SOUND SMART- The reading remains above the 32.0 threshold that signals annual GDP growth. Egypt only ever dipped below this level once in April 2020 on the back of the Covid 19 pandemic.

The ongoing war in the region stands out as the primary drag on macroeconomic momentum, with those surveyed reporting that the war has “dampened client demand, partly through an increase in price pressures,” according to the report. Beyond direct demand, the war has triggered a spike in input costs, with firms reporting the sharpest uptick in purchase prices since late 2024. “As the USD strengthens amid a flight to safety, and energy prices remain elevated, Egyptian companies are clearly feeling the impact on their balance sheets,” S&P Global’s Senior Economist David Owen wrote.

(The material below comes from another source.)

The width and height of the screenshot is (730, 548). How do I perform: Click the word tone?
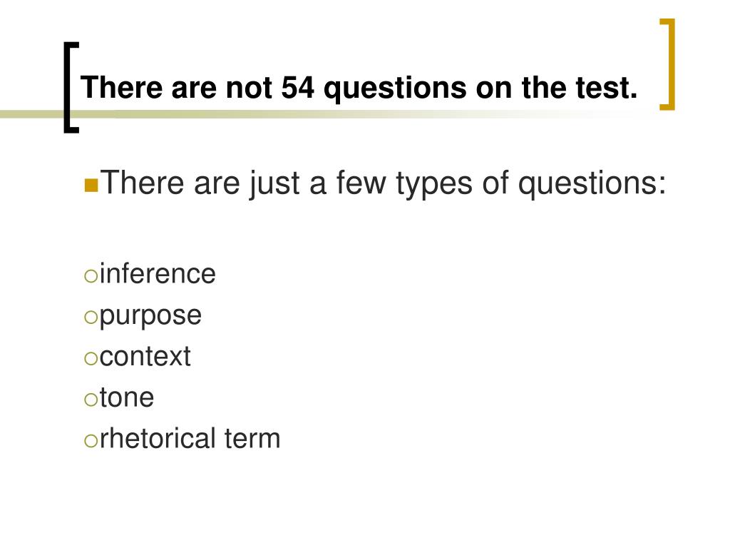pos(127,397)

Uncertainty and soaring costs drove a steeper drop in new sales compared to February, with manufacturers being the hardest hit and bearing the brunt of rising expenses. In response to war-linked commodity price spikes and a weaker EGP, firms raised output prices at the fastest pace in 10 months.

Despite the broader downturn, internal operations showed minor signs of stabilization, with purchasing activity rising slightly in March after two months of decline. Headcounts were “broadly stable following job cuts since the end of last year,” though companies remain cautious about expanding payrolls amid ongoing volatility.

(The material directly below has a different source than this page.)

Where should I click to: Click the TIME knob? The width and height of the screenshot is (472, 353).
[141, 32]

Business sentiment fell into negative territory for the first time in the survey’s history, marking the first occasion where firms have “predicted a fall in output over the next 12 months.” While described as “mild,” the pessimism is largely driven by “uncertainty surrounding the Middle East war.”

Despite the 23-month low reading, “the latest figure of 48.0 still relates to annual GDP growth of around 4.3%,” Owen wrote, indicating that, together with stronger readings earlier in 1Q, the non-oil sector remains on a “solid underlying growth path.”